近大福山中学高校の塾対象学校説明会

 校長先生のお話から。
 この人、生徒に人気ないだろうなぁ、と、つい思ってしまう「つまんない話」をたんたんとお話なさる。現役の時には意外と熱血教師だったのかもしれないけれど、近大福山をどんな学校にしたいのか、ビジョンや夢がぜんぜん伝わってこない。枯れた管理職で上がりを待つだけ、といった風情が残念であったよ。
 次は、今年度から新設した、中学1年難関進学クラスの担任であり、学年主任である先生。歯切れはいい、しかし、合間に入る楽屋落ちの話がいただけない。「笑い」をとる句読点にならないで、テンポを外していた。さらに無自覚だから場はシラケていく。色々喋ってるんだけど「凄いクラス作り」をしているという意欲が伝わってこないし、「生徒たちがどんどん伸びている」という感触も得られない。「ふうぅん、そうですかぁ」という程度の感慨しか湧いてこない。説得力がない、と言うより、とにかく話が軽くて心に響かない、と言うしかない。
 「勉強」はもちろんだけれど、「クラブ」も頑張れるバランスのとれた楽しい学校生活を送れます、という八方美人的な主張が、拡散して収束しないから、とりとめのない印象を受けてしまったのだろう、と思う。

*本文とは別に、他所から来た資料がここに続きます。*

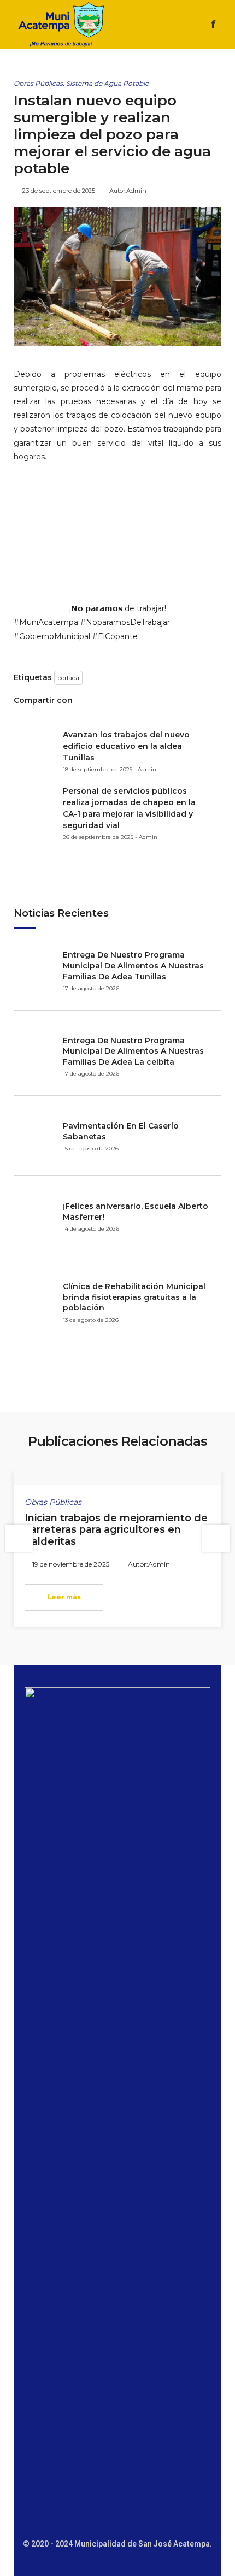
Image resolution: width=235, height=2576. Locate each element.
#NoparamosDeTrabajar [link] (125, 622)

 伝統というべき濃い校風もなければ、宗教的バックボーンもないから「これが近大福山」というアイデンティティがいつもながら不透明。一時期、ガリガリの進学校をめざしていた時期もあったけれど、今は昔。近畿大学の附属校であることを強調する分だけ、学校のイメージはどんどん分裂していく。
 だから、中学3年から高校へあがる段階で、一部の優秀な生徒たちが外部受験して出て行くことになるんじゃないかしら。もっと彼らをガチッとひきつける魅力ある学校づくりをしていけば、もっとよい学校になるはず。惜しいことだ。

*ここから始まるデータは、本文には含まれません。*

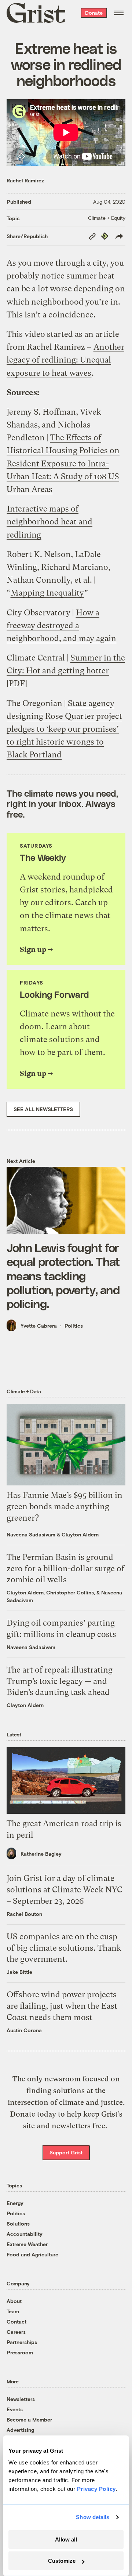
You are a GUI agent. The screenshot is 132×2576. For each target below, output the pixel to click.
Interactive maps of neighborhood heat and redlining (49, 521)
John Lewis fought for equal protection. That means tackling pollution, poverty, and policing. (63, 1275)
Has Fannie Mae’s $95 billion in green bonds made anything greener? (64, 1506)
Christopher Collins (70, 1592)
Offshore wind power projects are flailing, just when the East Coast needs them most (62, 2006)
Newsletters (21, 2399)
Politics (74, 1325)
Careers (16, 2332)
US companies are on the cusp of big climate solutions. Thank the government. (64, 1948)
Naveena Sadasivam (31, 1534)
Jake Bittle (19, 1972)
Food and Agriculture (32, 2254)
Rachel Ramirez (25, 180)
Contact (16, 2321)
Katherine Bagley (41, 1854)
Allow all (66, 2539)
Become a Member (29, 2419)
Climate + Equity (106, 218)
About (14, 2301)
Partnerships (22, 2342)
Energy (15, 2203)
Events (15, 2409)
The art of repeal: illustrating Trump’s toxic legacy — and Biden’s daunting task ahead (60, 1681)
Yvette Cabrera (39, 1325)
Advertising (20, 2430)
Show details (92, 2517)
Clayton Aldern (80, 1534)
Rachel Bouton (24, 1914)
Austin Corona (24, 2030)
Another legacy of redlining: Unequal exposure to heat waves (65, 359)
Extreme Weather (27, 2244)
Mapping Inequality (47, 592)
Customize (62, 2561)
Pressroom (20, 2352)
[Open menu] (118, 13)
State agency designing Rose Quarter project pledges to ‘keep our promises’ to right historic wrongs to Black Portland (64, 729)
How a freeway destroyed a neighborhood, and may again (61, 625)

 選抜クラスをつくっています、さらに、今年から難関進学クラスもつくりました、広大附属福山にも対抗できる、もちろん誠之館にも負けない受験指導をしています、という学校側の対外的な宣伝戦略の足元から零れ落ちているのは、生徒と教師の絆の構築であったり、学校に対するトータルな(より人間的な)魅力の醸成であったりするのだろう。工夫していることはよくわかる。担任がひとりひとりの生徒をこまめに指導しようとしているのは疑いようがない。にもかかわず、生徒の学校全体に対する信頼感があつくならないわけがあるような気がする。
 最後に、ひとこと。
 近畿大学の人が来て、近畿大学の学校改革を語った内容は、それなりにおもしろかったけれど、近大福山中学・高校そのものの学校改革を同じくらい熱く語るべきだったんじゃないでしょうか。「人のふんどしで相撲をとるな」って言っちゃぁ言いすぎでしょうか。僕は、いつも1部の説明会で帰るので、2部の懇親会でどんなお話がでているのか、さっぱり知らないのですけれど、そちらでお話をうかがうと、また、違った感想を抱くのかしら。できれば、1部の説明会で勝負するっていう姿勢でやりぬいて欲しい。